» QUOTED PASSAGE
We finally decided to go for solution #3: leverage the use of other open source solutions and develop a tool that could equally be used by highly literate developers and lecturers with minimal GitHub knowledge.

Time and expertise required

Assuming that the researcher is familiar with the Jupyter notebook and with GitHub, installing the Python package is as simple as doing pip install nbjekyll and the template can be readily forked or imported from GitHub ()https://github.com/trallard/Modules-template). Once this is done the publishing part should take only a few minutes. The notebooks can then be added or modified as nbjekyll will take care of the testing, converting and appropriate formatting of the books inside the repository.

A detailed guide on how to get started and how to convert the notebooks into Jekyll ready documents can be found on the Modules template documentation website: http://bitsandchips.me/Modules-template-docs/

The template enables the use of more advanced features such as embedding of reveal.js slides and linking to Microsoft Azure notebooks. All of which are also detailed in http://bitsandchips.me/Modules-template-docs/advanced

The implementation: technical bits

Thanks to nbformat it is possible to convert the notebooks into other formats, such as .pdf, .tex, .py, .html, .md and even reveal.js slides. On the other hand, it is possible to now perform regression tests on the notebooks thanks to the ODK developed tool nbval, and finally, GitHub supports and serves static websites generated using Jekyll. Thus we worked on developing a readily usable Jekyll template specifically designed for university course modules and with Jupyter notebooks as the main source of content.

» TASKS TO PERFORM
1. Answer these questions from the passage on publishing Jupyter notebooks with nbjekyll:
(a) What command installs the Python package?
(b) Which ODK-developed tool makes regression tests on the notebooks possible?
(c) Which two advanced features does the template enable?
2. Write the next part of the passage on publishing Jupyter notebooks with nbjekyll, starting after its final sentence.

» DATA ROWS

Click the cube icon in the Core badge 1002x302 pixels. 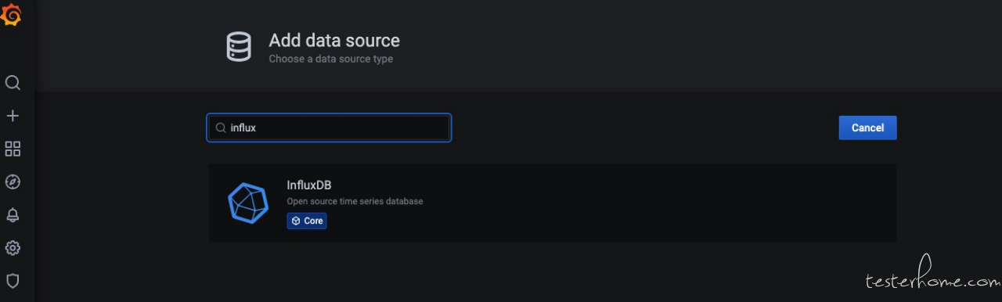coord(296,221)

==

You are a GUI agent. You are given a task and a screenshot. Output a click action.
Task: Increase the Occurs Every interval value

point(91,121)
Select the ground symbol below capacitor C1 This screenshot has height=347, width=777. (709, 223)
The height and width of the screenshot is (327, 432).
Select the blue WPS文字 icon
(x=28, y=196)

» RESULTS FOR THE EXERCISE
1.
(a) pip install nbjekyll
(b) nbval
(c) Embedding of reveal.js slides and linking to Microsoft Azure notebooks.

2.
It would then be possible to convert the notebooks to .md or .html and then add the .yaml header needed by Jekyll to render it within the posts. In order to remove the manual burden we developed a python package nbjekyll that uses nbformat to convert the notebook to a Jekyll post. By calling nbjekyll within the filesystem containing a Jekyll blog it will find the notebooks and convert them into Jekyll ready .md files with the appropriate front-matter needed, export the images (if any) within the notebook and correctly update the paths in the .md files so that they point to the images in the site.


In addition, when doing the conversion, nbjekyll uses nbval under the hood to perform a sanity check on the notebook. By doing so a badge is added to indicate if the tests on the notebook were successful of if there were any problems encountered during the testing phase.

Finally, as the whole site is intended to be used in conjunction with GitHub (or GitLab) the package leverages the use of version control to identify the last commit, the author and the date of the last commit and this information is added to the top of the yaml header so that it is rendered as shown in the image.

Finally, if the notebooks are hosted in Microsoft Azure, the author can indicate this in the _config.yml file and a cloud button will be added to the site so that the repository is imported as an Azure library and the notebooks can be accessed directly from the course site. This gives the advantage that the students can then clone the library for the course to their own Azure account and can start working on the notebooks without the need to install any packages locally.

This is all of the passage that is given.